— BEGIN SUPPLIED DATA —

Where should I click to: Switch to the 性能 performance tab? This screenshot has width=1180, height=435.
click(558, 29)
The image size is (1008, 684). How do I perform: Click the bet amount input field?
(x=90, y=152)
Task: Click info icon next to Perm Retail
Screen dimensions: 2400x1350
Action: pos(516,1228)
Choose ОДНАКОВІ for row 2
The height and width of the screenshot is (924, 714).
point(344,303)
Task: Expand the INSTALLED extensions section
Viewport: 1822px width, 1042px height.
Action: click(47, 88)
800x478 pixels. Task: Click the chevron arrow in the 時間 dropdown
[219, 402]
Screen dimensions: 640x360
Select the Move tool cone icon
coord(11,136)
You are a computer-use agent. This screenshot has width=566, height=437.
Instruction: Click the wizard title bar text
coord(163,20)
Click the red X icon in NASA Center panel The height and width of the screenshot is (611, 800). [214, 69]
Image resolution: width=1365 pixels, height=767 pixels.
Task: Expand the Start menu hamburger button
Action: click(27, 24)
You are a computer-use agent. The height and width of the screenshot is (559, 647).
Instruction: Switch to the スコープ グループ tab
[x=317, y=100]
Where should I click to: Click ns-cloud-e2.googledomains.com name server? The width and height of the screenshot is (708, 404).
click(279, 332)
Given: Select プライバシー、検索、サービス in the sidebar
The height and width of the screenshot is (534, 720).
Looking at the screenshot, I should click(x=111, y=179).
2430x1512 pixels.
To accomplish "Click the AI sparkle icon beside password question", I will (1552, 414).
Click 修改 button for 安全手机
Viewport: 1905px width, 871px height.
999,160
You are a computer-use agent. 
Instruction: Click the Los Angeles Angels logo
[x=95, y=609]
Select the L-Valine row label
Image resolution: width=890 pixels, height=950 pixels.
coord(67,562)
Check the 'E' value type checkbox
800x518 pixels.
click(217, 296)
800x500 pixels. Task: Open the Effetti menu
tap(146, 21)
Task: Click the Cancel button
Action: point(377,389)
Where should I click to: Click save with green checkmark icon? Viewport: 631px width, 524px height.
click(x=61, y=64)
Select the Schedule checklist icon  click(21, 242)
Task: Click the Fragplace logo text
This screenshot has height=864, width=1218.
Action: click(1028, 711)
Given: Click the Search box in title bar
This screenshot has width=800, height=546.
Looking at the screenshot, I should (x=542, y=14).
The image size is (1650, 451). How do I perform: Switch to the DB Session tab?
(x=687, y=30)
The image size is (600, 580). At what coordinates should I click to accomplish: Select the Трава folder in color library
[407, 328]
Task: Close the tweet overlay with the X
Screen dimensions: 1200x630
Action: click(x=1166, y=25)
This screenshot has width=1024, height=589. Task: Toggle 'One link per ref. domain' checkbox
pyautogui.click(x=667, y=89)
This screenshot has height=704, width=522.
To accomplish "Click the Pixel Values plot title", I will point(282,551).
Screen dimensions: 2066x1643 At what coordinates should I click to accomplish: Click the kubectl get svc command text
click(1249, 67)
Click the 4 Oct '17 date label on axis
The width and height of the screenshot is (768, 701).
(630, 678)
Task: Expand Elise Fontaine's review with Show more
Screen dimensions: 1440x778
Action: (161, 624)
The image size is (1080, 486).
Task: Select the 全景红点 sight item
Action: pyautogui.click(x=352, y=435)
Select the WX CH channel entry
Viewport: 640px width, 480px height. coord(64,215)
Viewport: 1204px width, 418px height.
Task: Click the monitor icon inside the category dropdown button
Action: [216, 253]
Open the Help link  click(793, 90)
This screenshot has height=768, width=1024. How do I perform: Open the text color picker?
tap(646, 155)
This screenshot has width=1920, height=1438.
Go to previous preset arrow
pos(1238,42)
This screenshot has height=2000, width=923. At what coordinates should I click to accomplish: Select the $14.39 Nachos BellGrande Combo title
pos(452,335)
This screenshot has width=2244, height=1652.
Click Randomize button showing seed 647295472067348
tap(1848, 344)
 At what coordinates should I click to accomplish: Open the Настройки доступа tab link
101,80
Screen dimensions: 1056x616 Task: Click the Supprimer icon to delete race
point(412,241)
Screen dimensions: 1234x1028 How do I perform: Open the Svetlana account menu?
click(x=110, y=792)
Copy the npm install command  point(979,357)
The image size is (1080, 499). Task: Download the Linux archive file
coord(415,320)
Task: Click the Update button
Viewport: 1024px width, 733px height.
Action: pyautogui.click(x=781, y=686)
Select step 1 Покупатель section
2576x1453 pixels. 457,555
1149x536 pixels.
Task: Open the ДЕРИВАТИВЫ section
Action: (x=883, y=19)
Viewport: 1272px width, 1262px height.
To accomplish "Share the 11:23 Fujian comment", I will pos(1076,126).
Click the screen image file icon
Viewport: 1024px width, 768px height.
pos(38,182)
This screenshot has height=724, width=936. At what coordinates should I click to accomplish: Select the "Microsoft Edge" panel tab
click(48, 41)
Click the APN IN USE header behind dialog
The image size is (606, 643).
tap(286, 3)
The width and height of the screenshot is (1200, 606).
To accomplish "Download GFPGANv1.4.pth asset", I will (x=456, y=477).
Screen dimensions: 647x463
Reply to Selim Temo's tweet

— END SUPPLIED DATA —

**AIM OF THE TASK:** Copy out the items word for word, starting at the line that contains "This screenshot has height=704, width=522." and ending at the line that contains "Open the Help".

**PROBLEM SOLUTION:**
This screenshot has height=704, width=522.
To accomplish "Click the Pixel Values plot title", I will point(282,551).
Screen dimensions: 2066x1643 At what coordinates should I click to accomplish: Click the kubectl get svc command text
click(1249, 67)
Click the 4 Oct '17 date label on axis
The width and height of the screenshot is (768, 701).
(630, 678)
Task: Expand Elise Fontaine's review with Show more
Screen dimensions: 1440x778
Action: (161, 624)
The image size is (1080, 486).
Task: Select the 全景红点 sight item
Action: pyautogui.click(x=352, y=435)
Select the WX CH channel entry
Viewport: 640px width, 480px height. coord(64,215)
Viewport: 1204px width, 418px height.
Task: Click the monitor icon inside the category dropdown button
Action: [216, 253]
Open the Help link  click(793, 90)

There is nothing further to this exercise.